Directions for this task
Repeat exactly the lines below that lie between the line with "Given: Download HelpfulNotebooks-1.0-EN.tar.gz" and the line with "Given: Open the", counting both of those lines as part of the answer.

Stored records
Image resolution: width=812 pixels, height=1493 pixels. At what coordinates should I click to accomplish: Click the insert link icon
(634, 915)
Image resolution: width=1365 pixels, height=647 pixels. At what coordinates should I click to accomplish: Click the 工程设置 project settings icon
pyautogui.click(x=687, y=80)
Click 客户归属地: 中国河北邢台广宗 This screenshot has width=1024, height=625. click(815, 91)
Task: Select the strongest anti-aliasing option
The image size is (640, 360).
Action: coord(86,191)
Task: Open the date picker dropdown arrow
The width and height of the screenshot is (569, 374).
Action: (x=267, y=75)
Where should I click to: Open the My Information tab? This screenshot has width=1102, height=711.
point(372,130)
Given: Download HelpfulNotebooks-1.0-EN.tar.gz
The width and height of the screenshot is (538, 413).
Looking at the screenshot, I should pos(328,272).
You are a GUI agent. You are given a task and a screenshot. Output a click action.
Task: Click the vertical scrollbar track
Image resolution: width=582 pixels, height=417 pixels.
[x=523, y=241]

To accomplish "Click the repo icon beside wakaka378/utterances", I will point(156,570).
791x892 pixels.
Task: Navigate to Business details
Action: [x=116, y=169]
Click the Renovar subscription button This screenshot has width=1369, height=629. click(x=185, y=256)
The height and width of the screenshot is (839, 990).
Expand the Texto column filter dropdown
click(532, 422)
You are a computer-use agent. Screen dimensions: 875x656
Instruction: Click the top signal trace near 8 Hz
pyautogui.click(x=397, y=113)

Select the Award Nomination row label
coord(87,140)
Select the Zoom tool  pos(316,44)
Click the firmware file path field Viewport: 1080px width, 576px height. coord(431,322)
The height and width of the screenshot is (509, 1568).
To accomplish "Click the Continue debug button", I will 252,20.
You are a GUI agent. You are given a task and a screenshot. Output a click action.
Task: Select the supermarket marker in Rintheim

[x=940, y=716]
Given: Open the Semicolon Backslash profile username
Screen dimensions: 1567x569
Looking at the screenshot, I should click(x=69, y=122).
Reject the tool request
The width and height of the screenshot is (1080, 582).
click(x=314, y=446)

Result
Given: Download HelpfulNotebooks-1.0-EN.tar.gz
The width and height of the screenshot is (538, 413).
Looking at the screenshot, I should pos(328,272).
You are a GUI agent. You are given a task and a screenshot. Output a click action.
Task: Click the vertical scrollbar track
Image resolution: width=582 pixels, height=417 pixels.
[x=523, y=241]

To accomplish "Click the repo icon beside wakaka378/utterances", I will point(156,570).
791x892 pixels.
Task: Navigate to Business details
Action: [x=116, y=169]
Click the Renovar subscription button This screenshot has width=1369, height=629. click(x=185, y=256)
The height and width of the screenshot is (839, 990).
Expand the Texto column filter dropdown
click(532, 422)
You are a computer-use agent. Screen dimensions: 875x656
Instruction: Click the top signal trace near 8 Hz
pyautogui.click(x=397, y=113)

Select the Award Nomination row label
coord(87,140)
Select the Zoom tool  pos(316,44)
Click the firmware file path field Viewport: 1080px width, 576px height. coord(431,322)
The height and width of the screenshot is (509, 1568).
To accomplish "Click the Continue debug button", I will 252,20.
You are a GUI agent. You are given a task and a screenshot. Output a click action.
Task: Select the supermarket marker in Rintheim

[x=940, y=716]
Given: Open the Semicolon Backslash profile username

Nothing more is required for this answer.